Wolfgang Leonhard grew up in the Stalinist Soviet Union. His mother fled Berlin for Moscow in 1935, but she was arrested just one year later. Leonhard was therefore raised in an orphanage, and eventually studied at the Comintern University. He was the youngest member of the "Gruppe Ulbricht," a small group of German Stalinists who returned to Berlin in 1945 to set up a new state. Leonhard played a number of leading roles in the creation of the Socialist Unity Party and the German Democratic Republic. But when during the Tito-Stalin split, he became very sympathetic to the Yugoslavian side. He defected to Belgrade in 1949, and soon resettled in West Germany.
This book, originally titled "The Revolution Fires Its Children," was a huge bestseller around the world – something like 600,000 copies were sold in West Germany alone. It gives a firsthand account of the zigs and zags of Soviet politics from the perspective of a young, committed Stalinist. What was it like to hear that 70% of the German antifascist exiles in the Soviet Union, including one's own mother, were in fact Gestapo spies? And then to learn, not much later, that Hitler was actually an ally? What was it like to be deported to central Asia along with everyone whose passport said "German"? And what was it like, while studying at the Comintern school, to learn that the Communist International founded by Lenin had been dissolved with no advanced warning?

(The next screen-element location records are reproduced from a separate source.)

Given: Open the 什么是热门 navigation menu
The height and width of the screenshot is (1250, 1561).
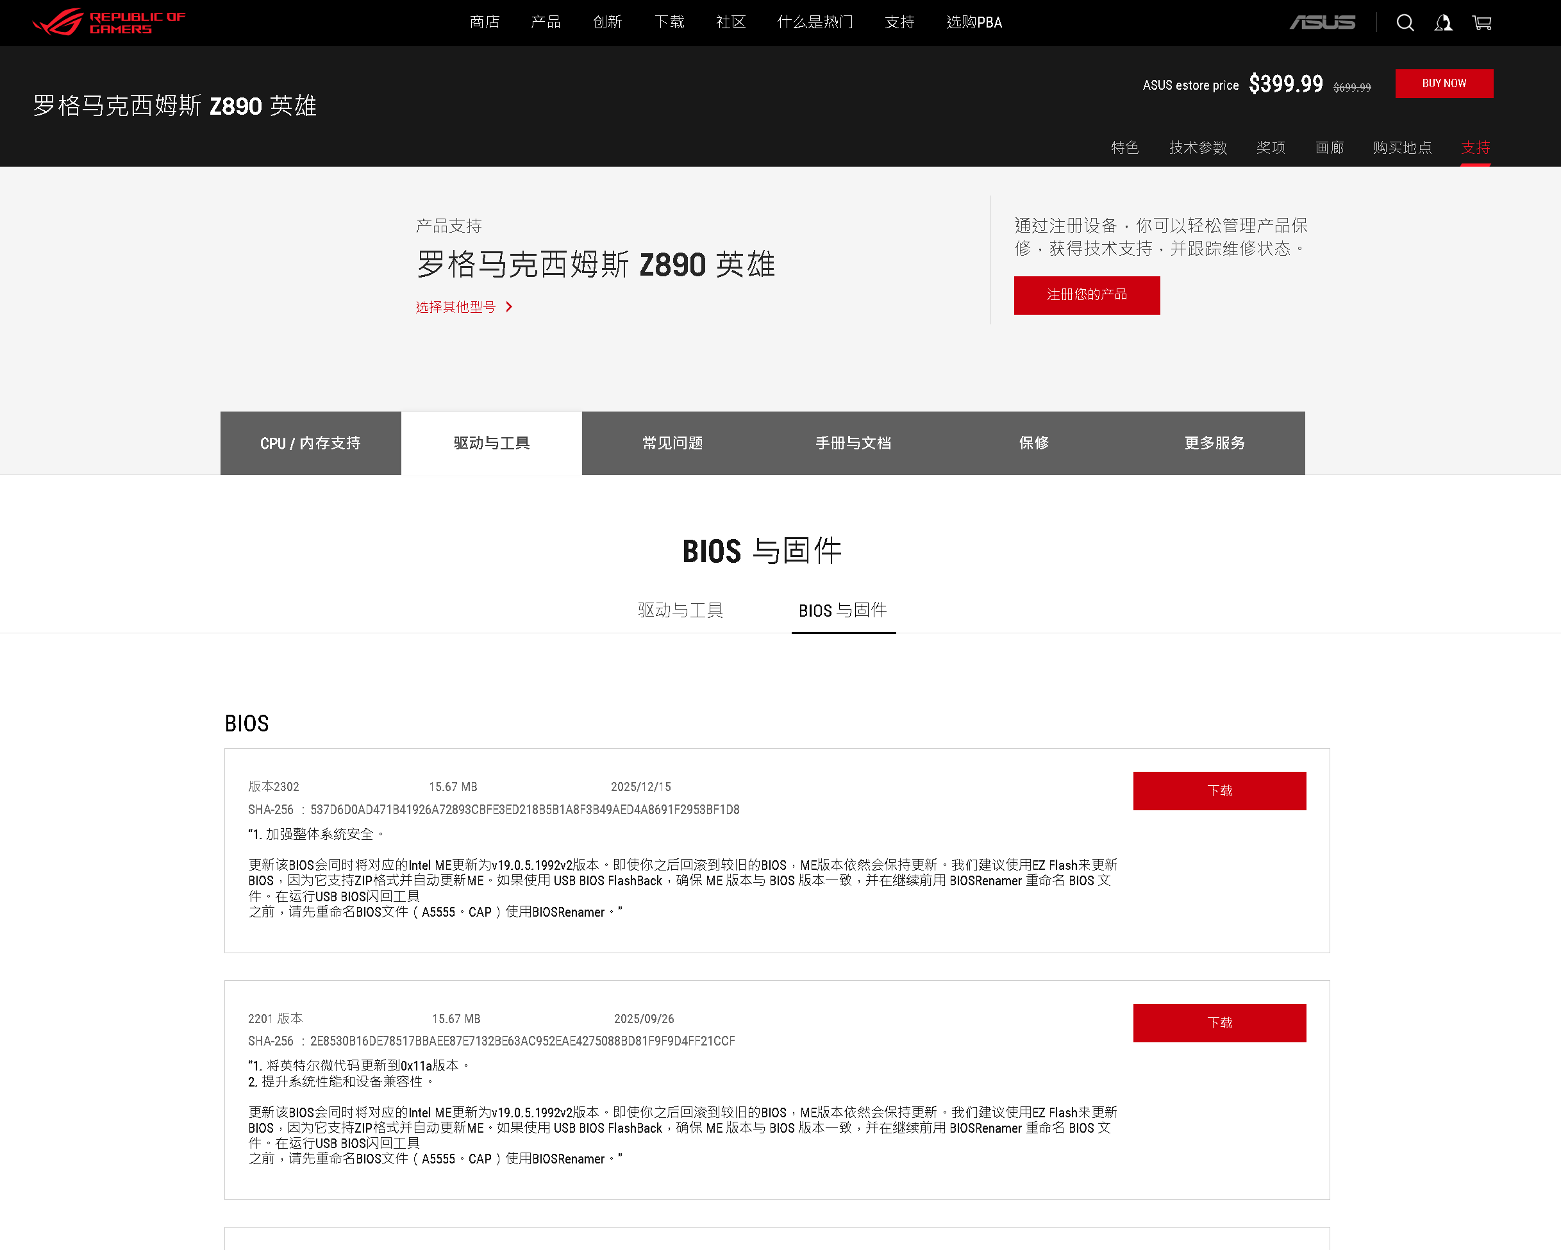Looking at the screenshot, I should 815,22.
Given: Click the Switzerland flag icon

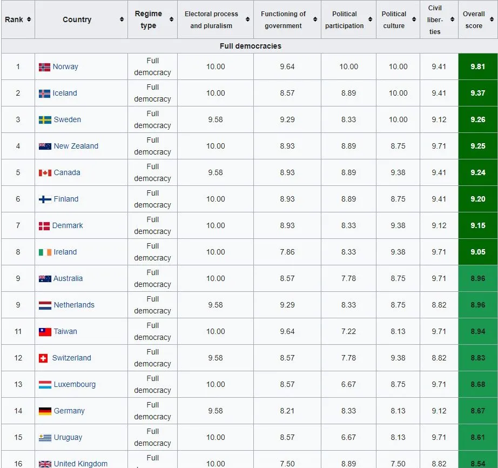Looking at the screenshot, I should 44,358.
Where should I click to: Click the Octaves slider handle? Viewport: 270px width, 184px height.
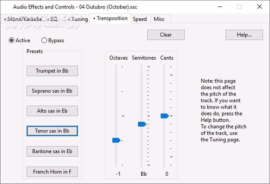[x=116, y=140]
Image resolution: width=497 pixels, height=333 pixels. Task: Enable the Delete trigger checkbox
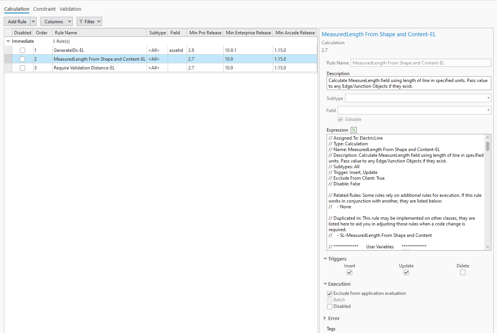[463, 272]
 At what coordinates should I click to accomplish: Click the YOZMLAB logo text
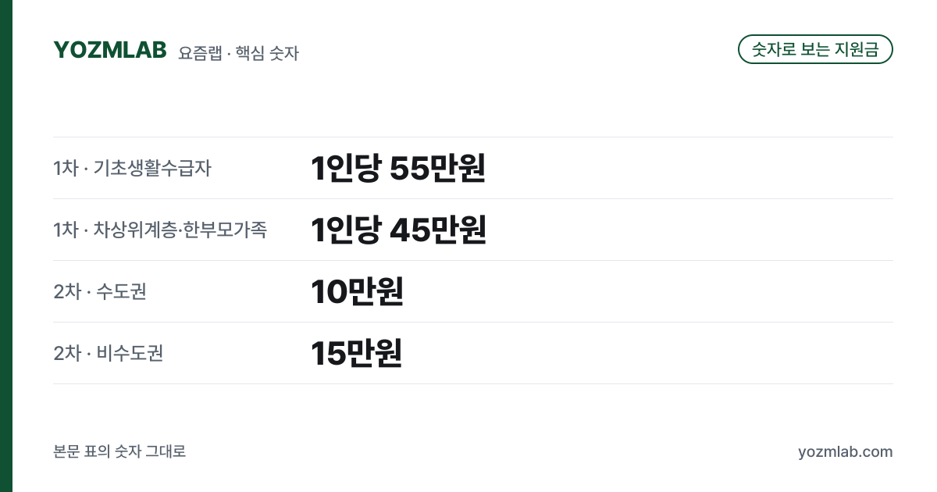pyautogui.click(x=110, y=50)
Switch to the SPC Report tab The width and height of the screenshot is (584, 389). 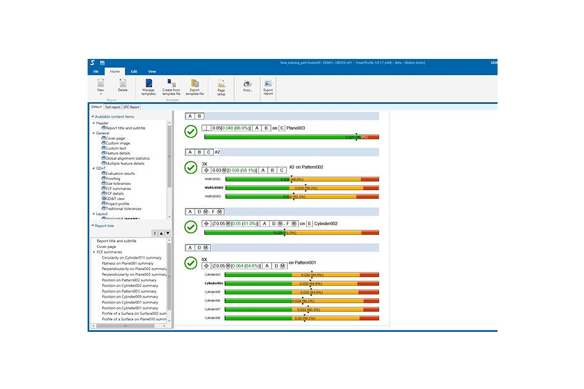click(131, 107)
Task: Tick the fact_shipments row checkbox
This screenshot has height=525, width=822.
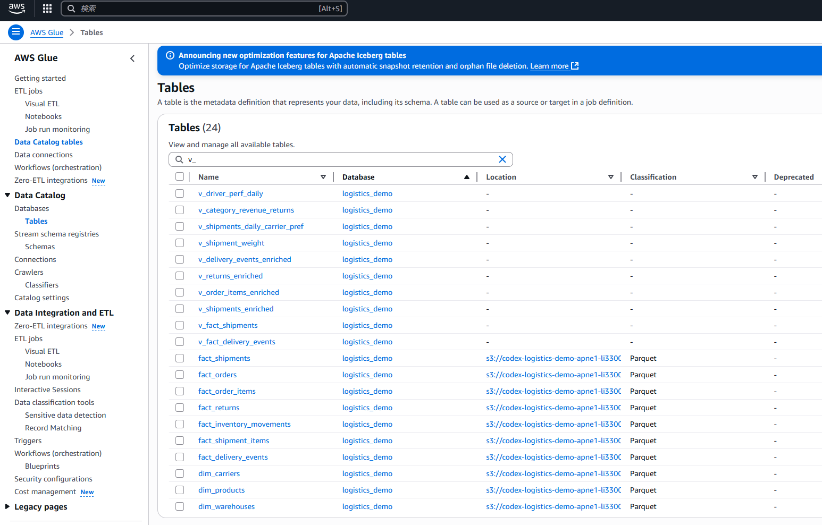Action: [180, 358]
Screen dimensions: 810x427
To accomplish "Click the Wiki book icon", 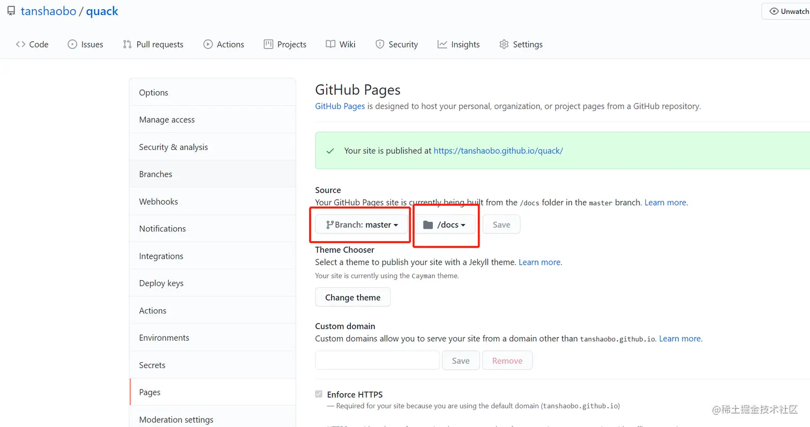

Leonhard's critique of Stalinism is totally contradictory. He sees many of the problems with bureaucratic rule: the cult-like techniques to suppress free discussion and workers' democracy. But his only recipe is that each Stalinist state should have national autonomy — as a Titoist, that's basically his entire program. It's a shame Leonhard never had a chance to study the original Communist opposition to Stalinism. At the Comintern school, they were given original texts by Nazis in order to study them. But they never got to see a single line by Trotsky, Bukharin, or any other oppositionist, even though they were constantly being denounced. Leonhard managed to surreptiously skim a few articles by Trotsky while hastily sorting the Comintern archives in 1945 so they could be returned to Moscow — apparently the CPUSA files had a few copies of the Militant.
With such a weak theoretical framework, Leonhard soon broke with any kind of socialism became a professional anticommunist. But I still really enjoyed this book and would recommend it as an eyewitness account to Stalinism.